七年と言えば日本なら高校入学して大学を卒業するまでか。まあ、浪人や落第をしないとしてだが、やっぱり長い。長すぎる。でも七年の間、妖精の都に住むというのもいい経験か。きっとこのスヴェンエーリクのところにいれば危険はないだろうし。いや妖精の都自体が人間にとっては危険か? ええい、ままよ。
「分かりました。七年の間、貴方に仕えます。よろしくお願いします」
それからヴァルブルガやヤスミーンに事情を話し、武器の材料であるミスリルと鋼の一部は持って来ているが、残りの鋼をビリエル達と相談してザックス男爵の村の駐屯地から持って来るように頼む。それから二人を都の外へと見送り、スヴェンエーリクのところで働くことにした。
「それではアンブロシウスの丘に行き、ダーグ・ドーグ・ダンを取って来てくれ」
スヴェンエーリクに言われた最初のお使いクエスト。まず一行目で全然分からない。俺がそう言うと、言葉の意味を説明することなく無く後ろを指し示す。振り返るとそこにはアンブリットがいた。いつからいたのか気付かなかった。
それにアレはアンブリットか。あの巻き毛、胸の形、太腿、姿形は完全にアンブリットだ。だが、立ってはいるが半分眠っているのか感情の抜け落ちた表情。いつものギャル語や騒がしいおしゃべりもなく、生気を感じさせない。
「こっちよ」
俺は彼女の後について行ったのだと思うが、いつ塔を出たのか、都を出たのか、どこを通ったのか、光と影、香しい香りと妙なる調べ、霧と舞い散る木の葉。俺はいつの間にか荒野を行く道の、三つの道の分岐点に来ていた。

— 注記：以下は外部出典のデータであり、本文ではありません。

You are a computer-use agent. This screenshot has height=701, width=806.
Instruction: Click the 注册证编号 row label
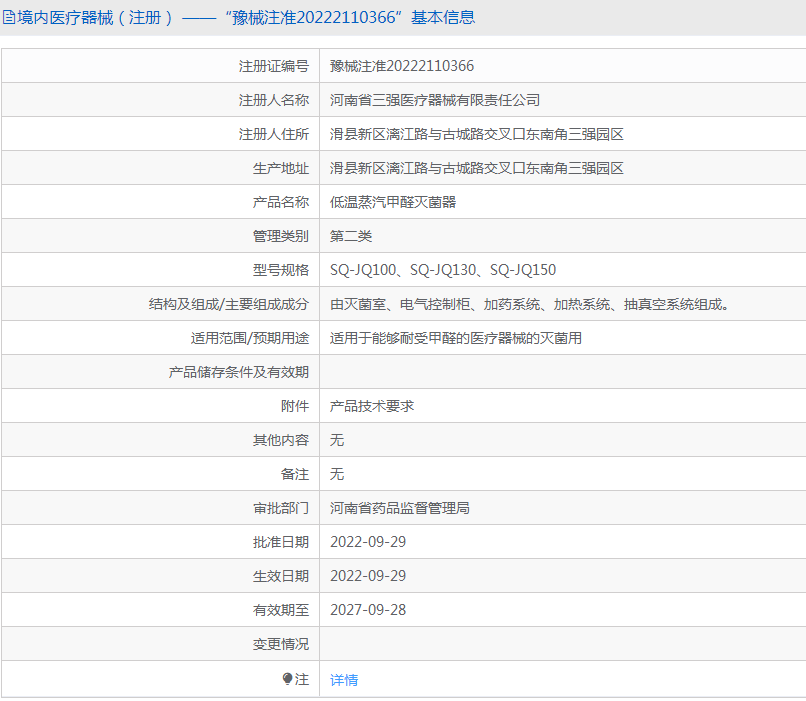pyautogui.click(x=274, y=66)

アンブリットに似た誰かは、塔で出会った時と同じように半分眠ったような、酔ったような、どこを見ているのか分からない表情で、一番左の道を指し示してこう言った。
「この道は狭く、険しく、数々の困難が待ち受けているが、真実と正義の報酬を得ることができる」
次に右の道を指し示しこう言った。
「この道は広く、平坦で歩きやすいが、誘惑と裏切りの末に破滅が待っている」
最後に彼女は、真ん中の道を指し示してこう言った。
「この道は普通に見えるが、物質的な幸福と快楽が得られる一方で、精神的な成長や真実の追求には至らない」
そう言ったきり黙り込む彼女。えっ、ここどこなの。アンブロシウスの丘ってどっち。いくら問いかけても黙して語らない彼女。反応がない。これはおっぱいを摘んでも怒られないのではないだろうか。でもここってどんな法則で成り立っている世界か分からないんだよな。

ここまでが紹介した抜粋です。